その時の彼らの生活の様子が、シーザーの残した「ガリア戦記」に記されています。
さらに時代が下って紀元1世紀の末、従軍したローマの歴史家タキトウスが記した「ゲルマーニア」があります。
彼らは、牧畜が主で、農業は補充。何年かしては移動の生活をしていたと言います。
古ゲルマンの森の生活
このような記録から推測した彼らの生活を画いたのが、右の図です。
中央の(T)が民家。敵の来襲から守るため、中央に固まっています。
(U)は畑。6区画に分かれ、一筋ごとに各戸に平等に配分されます。
(V)は牧場、共同で放牧します。
そして(W)は森。狩猟や薪の採集。
森は外に向かって無限に続きます。
出典・秦玄龍著「ヨーロッパ経済史」(東洋経済新報社)
マルク共同体説
かれらの社会には、共同体員間において、徹底した平等の原則が貫かれていました。
耕地は、風向きも考慮して均等・均質に配分され、作業は一斉に行われる。 狩猟や外敵からの防御は共同してあたる。この共同体の存在を論ずる学説を「マルク共同体説」と言い、正当な学説として長く信奉されていました。

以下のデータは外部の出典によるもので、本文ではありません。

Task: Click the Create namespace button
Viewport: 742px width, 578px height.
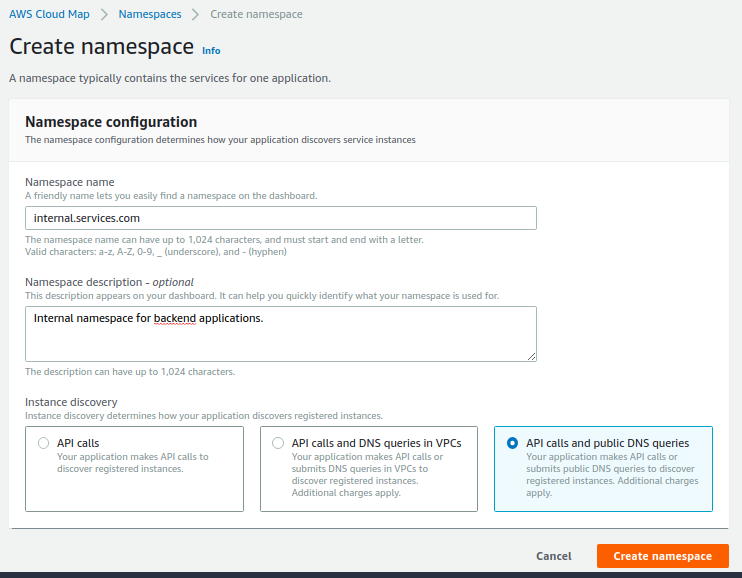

しかし今日、それほどまで完璧な平等社会であったかどうか、疑問視されるようになりました。それにしても、アジアの多くの場合と比べ、まったく異質な社会であることは間違いありません。
森は無限に続き、土地はいくらでもある。畑作だから、土地は痩せ、連作障害もおきる。狩をするうちに周りの獣も獲りつくす。別な土地に移るのに躊躇することはない。共同作業はもとより、狩をするにも、外敵から守るにも、一人ひとりの参加が必要だ。そのため、一人ひとりが大切にされる社会ができました。
連合・協定
彼らの悩みはもちろん食料の確保でしたが、もうひとつ大きな悩みは、村を襲い、せっかくの食料を略奪したりする外敵から村を守ることでした。そのため、男性の大きな役割は武器を取って戦うことでしたが、いまひとつの方法は、周辺の同じような村々と協定を結び、相互に保障し合い、連合して敵に立ち向かうことでした。
ゲルマン流
ウイリアム・テルの場合もそうでした。
アルプスの谷々の村が連絡を取り合い、機会を見て代官に立ち向かうことを決めていました。テルの華々しい活躍も、そうした村々の連合があったからできたことでした。それがスイスの国の始まりと言われますが、このような経緯からスイスは、各地域の自治体=州が連合して国を組織する連邦体制をとっています。だからスイスは、正式には Swiss
Confederation スイス連邦 と言います。
そういえば、ゲルマン民族によってつくられた国は連合組織をとっています。
アメリカは、The United States Of America アメリカ合衆国、ドイツは、Bundesrepublik Deutschland ドイツ連邦共和国、イギリスは、私たち日本人は聞きなれませんが、正しくは、United Kingdom Of
Great Britain And Northern Ireland グレートブリテンおよび北部アイルランド連合王国 と言います。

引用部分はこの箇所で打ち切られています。